● **Problem**:
Starting at the line that contains "The height and", output each line exactly as written through the end of the listing below, but leave out the pictures.

● **Given information**:
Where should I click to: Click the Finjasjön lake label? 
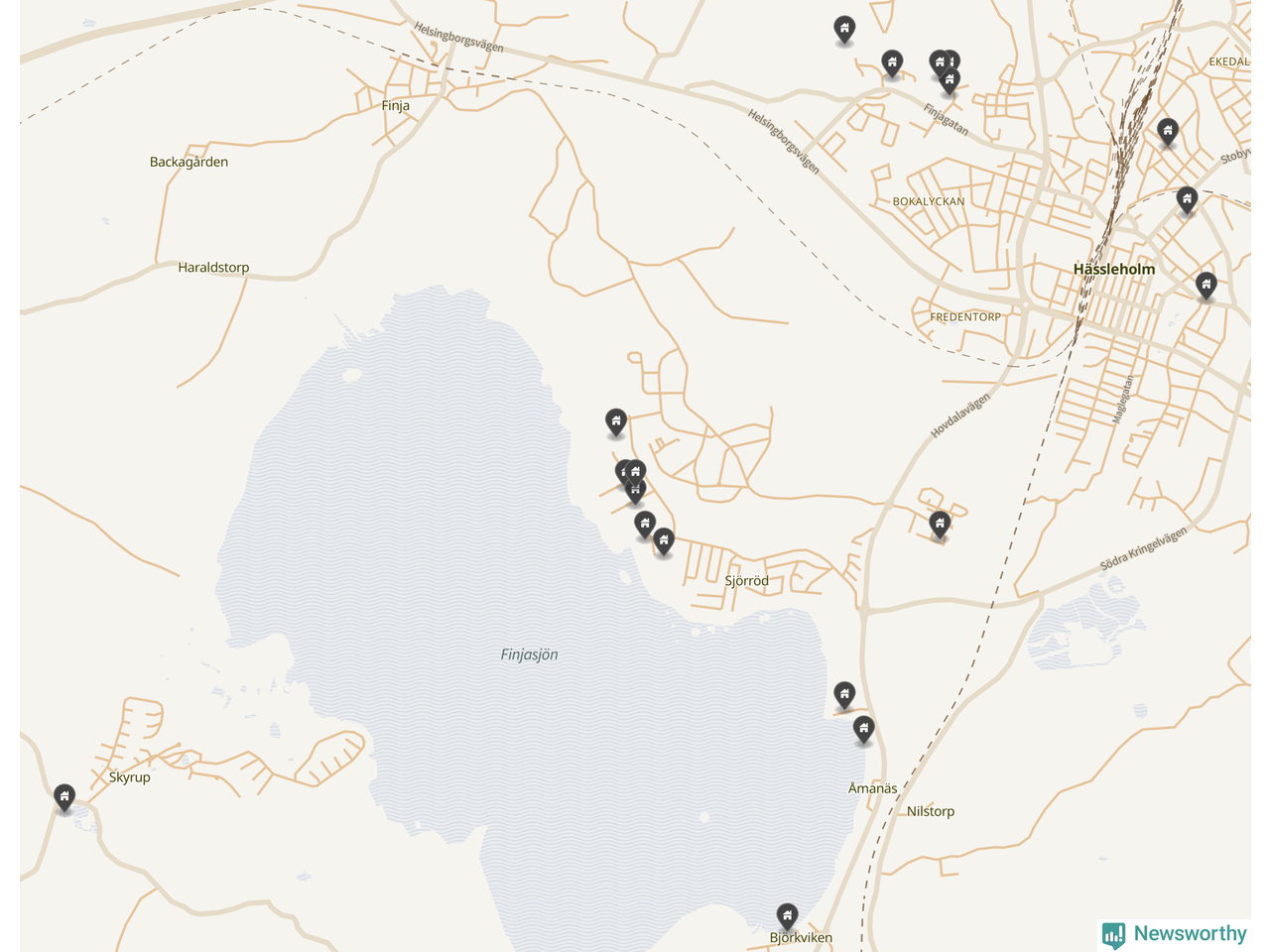(529, 654)
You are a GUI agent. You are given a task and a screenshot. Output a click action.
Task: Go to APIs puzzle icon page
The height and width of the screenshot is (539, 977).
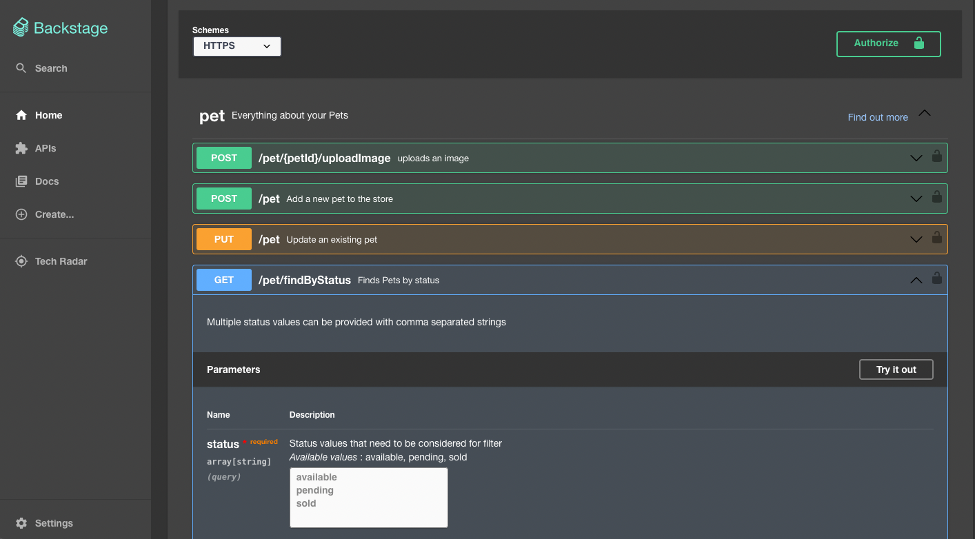coord(22,148)
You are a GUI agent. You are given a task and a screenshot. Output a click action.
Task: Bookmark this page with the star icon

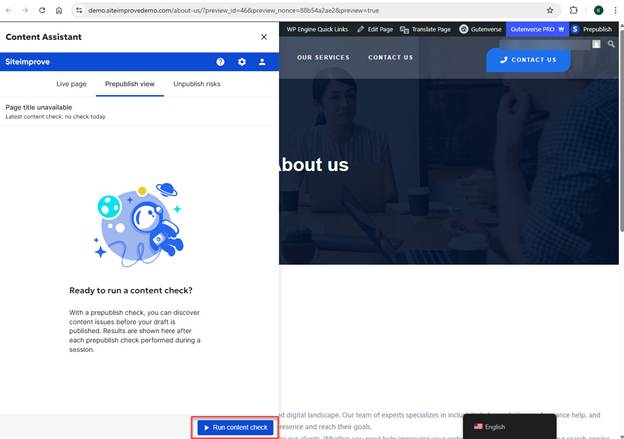click(550, 10)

● **Solution for this exercise**:
The height and width of the screenshot is (539, 977).
coord(22,148)
You are a GUI agent. You are given a task and a screenshot. Output a click action.
Task: Bookmark this page with the star icon

click(550, 10)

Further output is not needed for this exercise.